Irene was a security guard who had found a moral place for herself with the Nation of Islam after the following situation. This interview was conducted on a bus stop, at dawn, under an autumn sky. I felt bad watching her cry, but she wanted to get this “off her chest” and “tell somebody white, who might see it my way.”
Irene
#61-23: day, seconds, eye-witness
“I was going over my sister’s friend’s house in East Baltimore when I ran into my brother, who said he wanted to go with me so he could make a phone call. He knew my sister’s friend, so I didn’t think nothin’ of it.
“When we got inside they started to argue over some drug-related dispute, and instead of making a phone call my brother goes down stairs. My sister’s friend stooped down to work on a television cable as my brother came back up from the basement with a bat, came up behind him, and hit him in the right side of the head. My sister’s friend went down and I intervened—pushing him back. He was so strong—crazed, on some kind of drug—that it was hard to push him back.
“He picked up an ashtray and hit him on the same spot and it swelled up.
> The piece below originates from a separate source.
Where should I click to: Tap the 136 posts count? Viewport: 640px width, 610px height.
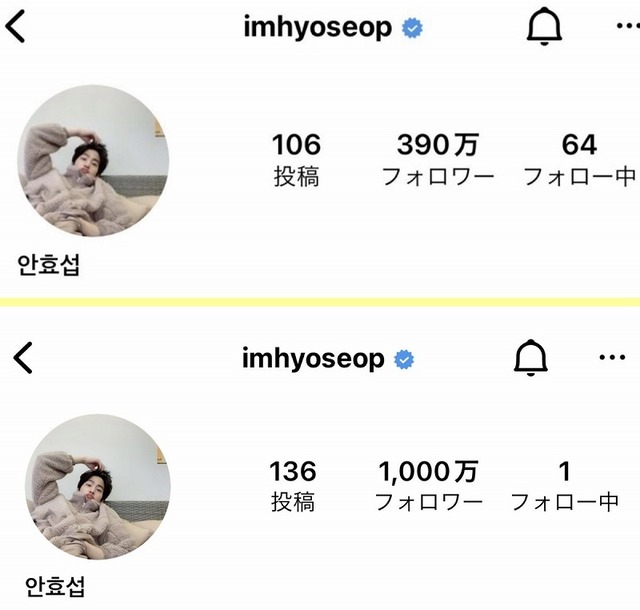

He then turned and said, ‘You take that jewelry off [of him] or I’m gonna finish him off!’
“I took off the man’s jewelry, gave it to my brother, and made the ambulance call. The ambulance got him to the hospital where he later died.
“I talked to the homicide detective. He said that he knew I was innocent; that it wasn’t my fault, and that it was a hell of a thing for my brother to put me in that position. I testified against him and he got twenty years.
“I had to eventually move away from my family, so I can’t go in my old neighborhood anymore. My parents are with the Lord. Half of my family and my brother’s friends are against me because I testified. The other half of my family and my sister’s friends are against me because I took my brother to the house—but how was I to know his intentions? He even had his girlfriend with him at the time—and don’t you know, it didn’t bother her!”
I have noticed that the most dastardly [the word that comes to mind most fittingly] crimes are done within an in group, and are almost always same race crimes.